Eating these healthy foods on the MIND diet can help reduce your risk of Alzheimer's disease and dementia.

Melinda Wenner Moyer
May 22, 2018

The MIND diet is based on the Mediterranean diet and the DASH diet-two healthy eating plans in their own right. The MIND diet focuses specifically on foods that can help your brain and reduce your risk of Alzheimer's and dementia. Over decades of research, nutritional epidemiologist Martha Clare Morris, Sc.D., and her colleagues at Rush University Medical Center identified 10 key foods associated with better brain function and a lower risk of Alzheimer's disease. Each of these foods is rich in compounds that have been shown to protect and nourish the brain. Here's what to eat more of each week on the MIND diet.

1. Whole Grains

Farro Salad with Cranberries and Persimmons

You should eat: ≥21 servings (3 per day). One serving is ½ cup cooked grains.

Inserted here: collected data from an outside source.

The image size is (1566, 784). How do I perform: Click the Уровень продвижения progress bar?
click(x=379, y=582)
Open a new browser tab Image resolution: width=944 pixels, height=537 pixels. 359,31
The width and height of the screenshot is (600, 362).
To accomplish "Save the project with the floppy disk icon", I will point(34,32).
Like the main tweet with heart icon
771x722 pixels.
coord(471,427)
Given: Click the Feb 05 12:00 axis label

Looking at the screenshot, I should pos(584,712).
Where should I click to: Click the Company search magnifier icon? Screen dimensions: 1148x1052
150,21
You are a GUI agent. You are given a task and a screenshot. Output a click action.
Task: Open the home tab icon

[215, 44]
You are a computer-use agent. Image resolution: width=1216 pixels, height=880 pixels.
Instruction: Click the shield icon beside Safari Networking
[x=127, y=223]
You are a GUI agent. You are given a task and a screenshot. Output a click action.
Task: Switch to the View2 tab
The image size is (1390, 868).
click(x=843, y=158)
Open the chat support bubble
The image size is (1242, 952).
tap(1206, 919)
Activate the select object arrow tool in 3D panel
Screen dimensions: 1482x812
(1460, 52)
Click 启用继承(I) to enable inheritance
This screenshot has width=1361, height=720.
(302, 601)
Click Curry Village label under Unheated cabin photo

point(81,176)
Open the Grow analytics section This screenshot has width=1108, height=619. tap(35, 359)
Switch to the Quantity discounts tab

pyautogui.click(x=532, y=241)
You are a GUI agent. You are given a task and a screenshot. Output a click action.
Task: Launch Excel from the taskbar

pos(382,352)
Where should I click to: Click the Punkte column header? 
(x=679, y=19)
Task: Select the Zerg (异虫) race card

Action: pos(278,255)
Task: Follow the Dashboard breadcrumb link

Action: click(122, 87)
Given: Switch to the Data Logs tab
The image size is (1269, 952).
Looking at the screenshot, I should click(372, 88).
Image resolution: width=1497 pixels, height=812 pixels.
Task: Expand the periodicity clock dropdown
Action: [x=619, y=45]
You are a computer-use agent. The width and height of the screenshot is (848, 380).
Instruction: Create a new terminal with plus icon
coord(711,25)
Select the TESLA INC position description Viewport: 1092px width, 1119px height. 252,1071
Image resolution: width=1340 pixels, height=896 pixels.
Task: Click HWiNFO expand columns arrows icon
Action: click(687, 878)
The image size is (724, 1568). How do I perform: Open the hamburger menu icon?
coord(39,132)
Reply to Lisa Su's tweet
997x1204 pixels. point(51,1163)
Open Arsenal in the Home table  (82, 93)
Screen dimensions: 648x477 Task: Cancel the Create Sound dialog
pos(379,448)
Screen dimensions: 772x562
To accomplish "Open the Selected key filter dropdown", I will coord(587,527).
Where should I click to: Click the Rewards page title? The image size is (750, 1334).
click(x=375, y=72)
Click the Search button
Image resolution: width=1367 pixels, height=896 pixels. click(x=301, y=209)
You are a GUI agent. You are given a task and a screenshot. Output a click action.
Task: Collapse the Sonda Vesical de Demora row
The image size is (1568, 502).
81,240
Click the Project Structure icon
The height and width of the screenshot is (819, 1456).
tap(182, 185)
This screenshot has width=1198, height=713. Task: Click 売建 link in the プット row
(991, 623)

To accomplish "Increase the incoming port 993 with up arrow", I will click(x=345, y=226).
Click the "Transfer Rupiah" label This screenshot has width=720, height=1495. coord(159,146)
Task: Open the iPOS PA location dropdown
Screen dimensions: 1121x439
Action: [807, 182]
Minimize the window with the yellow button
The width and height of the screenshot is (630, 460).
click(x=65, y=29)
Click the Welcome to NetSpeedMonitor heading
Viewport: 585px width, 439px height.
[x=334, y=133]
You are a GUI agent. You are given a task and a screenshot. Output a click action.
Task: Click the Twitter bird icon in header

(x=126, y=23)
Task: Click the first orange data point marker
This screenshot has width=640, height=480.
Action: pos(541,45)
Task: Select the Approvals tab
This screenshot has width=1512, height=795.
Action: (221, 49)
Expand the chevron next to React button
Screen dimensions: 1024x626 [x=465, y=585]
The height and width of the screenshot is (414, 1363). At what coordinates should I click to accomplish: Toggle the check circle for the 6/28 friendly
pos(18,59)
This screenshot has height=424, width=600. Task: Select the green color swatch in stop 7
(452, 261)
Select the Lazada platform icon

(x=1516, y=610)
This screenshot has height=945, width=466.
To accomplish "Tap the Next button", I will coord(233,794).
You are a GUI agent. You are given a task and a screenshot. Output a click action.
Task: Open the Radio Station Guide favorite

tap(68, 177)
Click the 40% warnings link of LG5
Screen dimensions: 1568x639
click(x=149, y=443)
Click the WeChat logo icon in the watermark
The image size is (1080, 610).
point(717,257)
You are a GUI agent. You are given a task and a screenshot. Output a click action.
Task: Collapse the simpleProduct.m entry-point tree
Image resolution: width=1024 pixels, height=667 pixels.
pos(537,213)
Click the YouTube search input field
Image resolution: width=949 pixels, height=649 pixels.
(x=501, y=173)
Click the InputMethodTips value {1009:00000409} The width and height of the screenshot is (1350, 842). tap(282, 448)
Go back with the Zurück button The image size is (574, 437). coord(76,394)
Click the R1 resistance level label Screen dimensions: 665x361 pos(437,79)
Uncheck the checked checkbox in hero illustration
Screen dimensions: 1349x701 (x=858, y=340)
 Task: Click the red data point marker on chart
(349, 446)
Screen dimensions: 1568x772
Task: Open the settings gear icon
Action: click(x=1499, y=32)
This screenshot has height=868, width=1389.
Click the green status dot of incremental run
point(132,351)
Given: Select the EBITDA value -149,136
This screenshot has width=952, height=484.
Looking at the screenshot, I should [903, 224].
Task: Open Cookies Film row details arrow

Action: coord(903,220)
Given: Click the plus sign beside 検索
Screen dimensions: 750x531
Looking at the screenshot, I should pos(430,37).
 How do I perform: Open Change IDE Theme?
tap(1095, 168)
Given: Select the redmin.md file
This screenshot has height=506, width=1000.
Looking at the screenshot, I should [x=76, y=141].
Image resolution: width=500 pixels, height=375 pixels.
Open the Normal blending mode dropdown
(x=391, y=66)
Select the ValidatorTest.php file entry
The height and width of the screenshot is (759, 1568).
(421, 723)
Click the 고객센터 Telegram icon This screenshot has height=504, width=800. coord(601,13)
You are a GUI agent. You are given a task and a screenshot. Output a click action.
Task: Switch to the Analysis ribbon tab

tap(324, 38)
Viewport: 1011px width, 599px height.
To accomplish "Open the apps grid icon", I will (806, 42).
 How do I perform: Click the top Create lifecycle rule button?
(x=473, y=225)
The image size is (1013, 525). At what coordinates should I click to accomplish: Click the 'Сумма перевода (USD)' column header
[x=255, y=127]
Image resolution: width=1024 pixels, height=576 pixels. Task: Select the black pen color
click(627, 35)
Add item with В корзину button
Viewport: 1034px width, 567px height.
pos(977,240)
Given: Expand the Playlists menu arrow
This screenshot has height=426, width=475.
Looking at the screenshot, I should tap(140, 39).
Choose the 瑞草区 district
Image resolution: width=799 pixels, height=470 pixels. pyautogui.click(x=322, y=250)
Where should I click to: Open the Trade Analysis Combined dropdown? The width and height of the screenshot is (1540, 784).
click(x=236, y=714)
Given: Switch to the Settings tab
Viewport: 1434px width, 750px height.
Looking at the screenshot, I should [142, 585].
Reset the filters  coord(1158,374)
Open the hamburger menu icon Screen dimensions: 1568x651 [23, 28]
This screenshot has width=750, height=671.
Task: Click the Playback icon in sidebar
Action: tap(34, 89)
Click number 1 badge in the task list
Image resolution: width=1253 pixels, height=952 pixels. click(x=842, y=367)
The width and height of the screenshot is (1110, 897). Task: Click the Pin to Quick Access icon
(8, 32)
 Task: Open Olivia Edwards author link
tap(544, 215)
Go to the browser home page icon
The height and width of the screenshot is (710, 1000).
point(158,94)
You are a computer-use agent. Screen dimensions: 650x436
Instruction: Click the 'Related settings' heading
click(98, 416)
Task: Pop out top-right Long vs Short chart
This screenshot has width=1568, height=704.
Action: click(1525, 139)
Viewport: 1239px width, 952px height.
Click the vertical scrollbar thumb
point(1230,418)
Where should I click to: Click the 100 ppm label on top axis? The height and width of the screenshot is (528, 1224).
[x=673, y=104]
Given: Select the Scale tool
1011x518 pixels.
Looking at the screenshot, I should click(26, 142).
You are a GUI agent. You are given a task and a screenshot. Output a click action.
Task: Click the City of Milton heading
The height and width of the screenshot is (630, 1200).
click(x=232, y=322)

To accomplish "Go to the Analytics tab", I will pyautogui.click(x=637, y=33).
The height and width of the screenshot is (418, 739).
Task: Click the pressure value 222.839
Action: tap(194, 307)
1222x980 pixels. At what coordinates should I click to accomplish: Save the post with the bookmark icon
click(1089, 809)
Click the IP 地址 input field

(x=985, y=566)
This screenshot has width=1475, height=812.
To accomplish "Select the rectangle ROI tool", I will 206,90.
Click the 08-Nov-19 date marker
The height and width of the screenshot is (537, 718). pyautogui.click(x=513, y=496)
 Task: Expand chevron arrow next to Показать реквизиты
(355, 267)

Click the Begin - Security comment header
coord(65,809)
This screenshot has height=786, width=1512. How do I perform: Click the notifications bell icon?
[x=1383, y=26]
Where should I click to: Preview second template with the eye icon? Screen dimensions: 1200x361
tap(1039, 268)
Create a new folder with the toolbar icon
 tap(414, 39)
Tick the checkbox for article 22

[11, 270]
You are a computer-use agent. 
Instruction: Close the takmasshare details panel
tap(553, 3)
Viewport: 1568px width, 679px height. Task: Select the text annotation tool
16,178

Brown rice, oats and other whole grains are high in magnesium, which helps brain cells use energy.

2. Leafy Greens

Sauteed Broccoli and Kale with Toasted Garlic Butter

You should eat: ≥6 servings/week. One serving is 2 cups raw greens or 1 cup cooked greens.

Greens contain antioxidants including beta carotene and folate, and they are also rich in vitamin K, which is used to make brain cell membranes.

3. Berries

Berry-Almond Smoothie Bowl

You should eat: ≥2 servings/week. One serving is 1 cup of berries.

Berries contain flavonoids, which strengthen connections between neurons, making it easier for them to communicate.

4. Nuts

Dark Chocolate Trail Mix

Pictured recipe: Dark Chocolate Trail Mix

You should eat: ≥5 servings/week. One serving is 1 ounce of nuts or about 24 almonds or 49 pistachios.

Almonds are high in vitamin E, an antioxidant that absorbs damaging free radicals surrounding brain cells, while walnuts contain anti-­inflammatory omega-3 fats.

5. Beans

Composed Bean Salad with Basil Vinaigrette

You should eat: ≥4 servings/week. One serving of beans is ½ cup cooked.

Many beans, including chickpeas, navy beans and pinto beans, are rich in magnesium, which helps brain cells use energy.

6. Vegetables

Rainbow Buddha Bowl with Cashew Tahini Sauce

You should eat: ≥7 servings/week (1 per day). One serving of vegetables is 1 cup or 2 cups of raw greens.

Veggies are full of vitamins, such as folate. In a 2012 study, women with Alzheimer's plaques and higher folate levels had fewer dementia symptoms.

7. Wine

Classic Sangria

Pictured recipe: Classic Sangria

You should drink: ≥7 servings/week (5 oz. a day). One serving of wine is 5 ounces.

It's still unclear why one serving of wine a day is good for the brain, but take note: more than one glass a day seems to do more damage than good.

8. Fish

One-Skillet Salmon with Fennel & Sun-Dried Tomato Couscous

You should eat: ≥1 serving/week. One serving of fish is 4 ounces cooked.

Oily fish are excellent sources of omega-3 fats, which reduce inflammation and are used to build the brain's solid matter.

9. Poultry

Roast Chicken & Sweet Potatoes

You should eat: ≥2 servings/week. One serving of chicken or turkey is 3 ounces cooked.

Poultry is rich in choline, a B vitamin that is important for brain development and, according to a 2011 study, could protect against dementia.

10. Olive Oil

Grilled Summer Vegetables with Shallot-Herb Vinaigrette

You should: Use as your primary cooking oil.

Olive oil is rich in oleo­canthol, a compound that calms the inflammatory ­enzymes COX-1 and COX-2.